[Goal]
Write out the records from the line containing "Image resolution: width=1024" to the line containing "(1215, 136)", including both of those lines, and reproduce every character without change.

[Information provided]
........

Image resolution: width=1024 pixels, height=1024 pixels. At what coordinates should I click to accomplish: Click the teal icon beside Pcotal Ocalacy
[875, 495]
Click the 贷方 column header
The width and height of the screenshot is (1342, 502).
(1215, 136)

........

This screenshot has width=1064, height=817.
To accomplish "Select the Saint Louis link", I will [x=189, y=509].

........

[Task solution]
Image resolution: width=1024 pixels, height=1024 pixels. At what coordinates should I click to accomplish: Click the teal icon beside Pcotal Ocalacy
[875, 495]
Click the 贷方 column header
The width and height of the screenshot is (1342, 502).
(1215, 136)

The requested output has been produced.